So a bit delayed on my final WSOP Circuit blog, but mostly because it was not memorable!   I played mid week on Tuesday night in the limit HORSE event.  I normally have a league game that night but get so few opportunities these days to play HORSE and it’s a format I really enjoy, so I went for it.   The event started at 5pm and ended up with 277 runners.  We played until about 2am for the night, and ended day 1 with 46 players.  I was up since 6am that morning and so tired, I seriously misplayed a hand in the last Razz round of the night, that left me in not so great of shape heading into day 2.  It was nice to get a good night’s sleep and return refreshed for our 2:30 afternoon start the next day.  Unfortunately it didn’t end nice.  With the levels at 4000-8000 I got my last chips in on the Stud round on 4th street with (J7)J8 vs (77)T9, which is about a 2-1 favorite, and although I made jacks up, my opponent caught a K, A, and A on 7th to make aces up and knock me out in 34th place.  The tournament was paying 28, so I was just short of the money.   It’s a shame, holding up that hand would have given me a reasonable stack and quite possibly, a final table run, who knows.  The player that knocked me out is a WSOPC Ring holder, and went on to finish 2nd in this event, so at least he put my chips to good use.   And since it was like 4, and I didn’t want to embark on a an hour+ drive in the afternoon rush out traffic, I stayed for a few hours and played 2-5NL, picking up a quick $500 double up (in the first 30 minutes) when I coolered KK with AA, and ending the session up about $700.  So at least the day was not a lost cause.

On Friday I returned for the Main Event.   They had a large field for this event, and it was a nice structure starting with 20K chips and 40 minute levels (moving to 50 minute levels, and eventually hour levels, later in the event).  Unfortunately I was never really able to get much working, and never had my stack over 25K.  I ended up going out during the 11th level, which is 2 levels after the dinner break (day 1 they played 15 levels so still fairly short of day 2).  Again I simply had no luck on my last 3 hands.  First I opened for a standard open UTG+1 on a 15 bb stack hoping to induce someone to 3 bet me, and a guy with 9 bb’s thought exactly that would be a good idea with KTo.   JJ < KTo when a king turns.   Then I put a super short stack who was in the BB all in with 55 and he woke up with JJ, knocking me back down to like 5 bb’s, after I had managed a couple successful steals.  And finally, in my BB a few hands later I get it in with AQ vs. an open raiser who calls my nominal shove and tables 55.  The flop was still flipping as it came JT3, but a 5 on the turn left me drawing to 4 outs and a brick river sent me home. 

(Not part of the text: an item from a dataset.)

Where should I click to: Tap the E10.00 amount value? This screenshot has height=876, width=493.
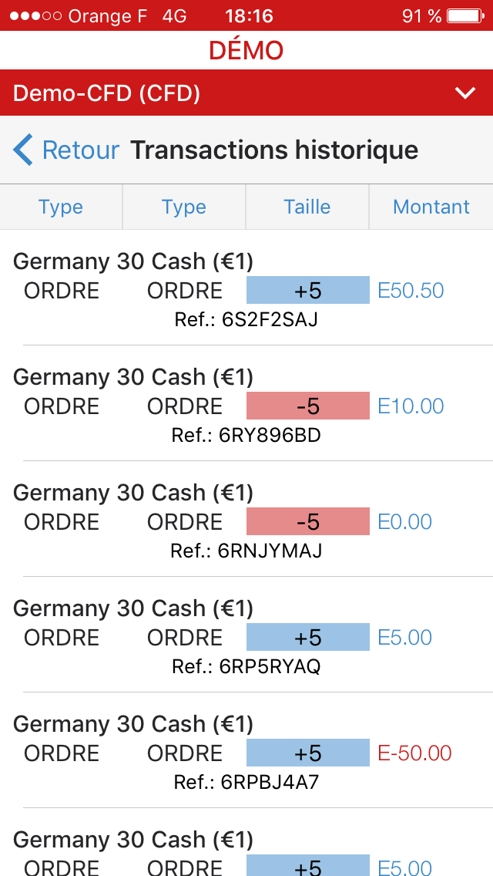click(x=411, y=406)
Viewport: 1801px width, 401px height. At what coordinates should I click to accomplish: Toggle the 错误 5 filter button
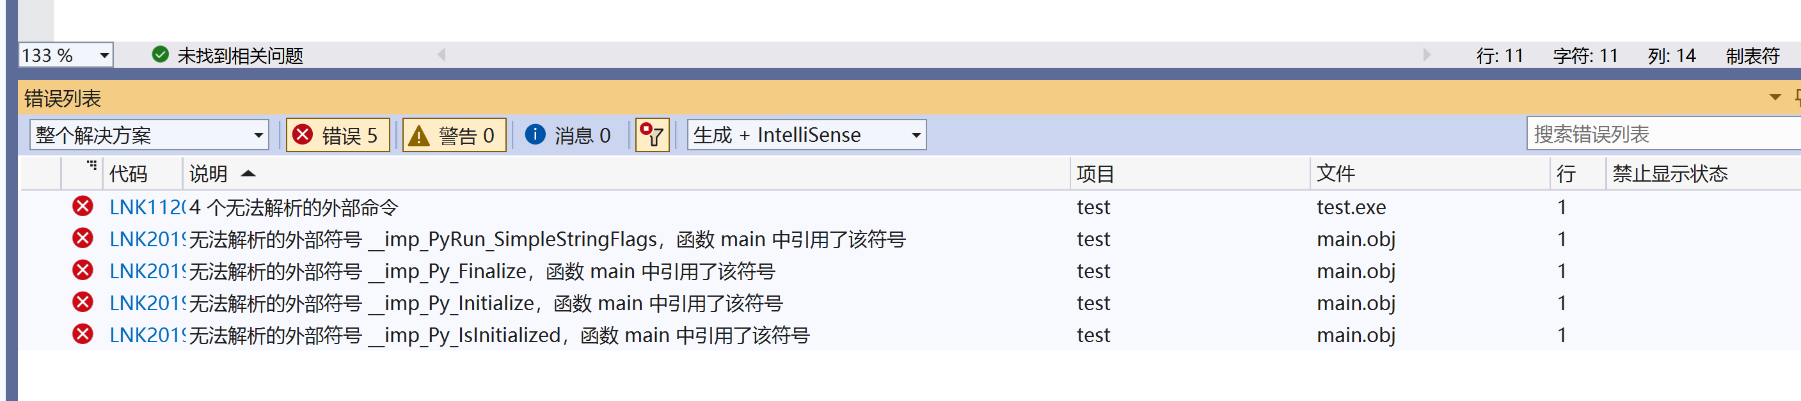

I witnessed some truly atrocious play during this tournament.  A couple highlights, first there was the guy who had lost half his stack bluffing a nit who hand raised him post flop (duh, the nit flopped a set, maybe check-raising the turn all in wasn’t a good idea against this particular guy lol).  Then after this horrific bluff, in the next hand he got tangled up in, he check-raised 90% of his stack in on the turn, and folded when the guy put him the rest of the way in.  I almost fell out of my chair.  The guy to my left (who was a strong player) couldn’t contain himself.  “WHAT?!?” he exclaimed.  “I have not seen a hand played like that in all of my days”.  lol   And then there was a guy I called “the rookie”… the live training regulars know how much we stress using your chips wisely when you fall below 20 bb’s and putting a bunch in and folding is often a spew.  Well the rookie opened for 2.5x on a 10bb stack, and folded to a 3-bet by an active, aggressive player… not just folded, but folded pocket 9’s face up.  The very next hand on a 7.5 bb stack the rookie limped in and folded to a raise.  BTW this was also the genius who later on in level 11 thought it was a good idea to shove the KTo with zero fold equity over my early position open.   Sometimes their actions seem almost random.  And this was a $1675 buy in tournament.  There were a few very solid players at my table, but there were also a few that played like micro stake online randoms. 

The next tournament series to come to down is the Chicagoland Poker Classic in February, I’ll probably plan to play a couple of those, and see if I’ve used up my “anti-run good” in decent size live events yet or not.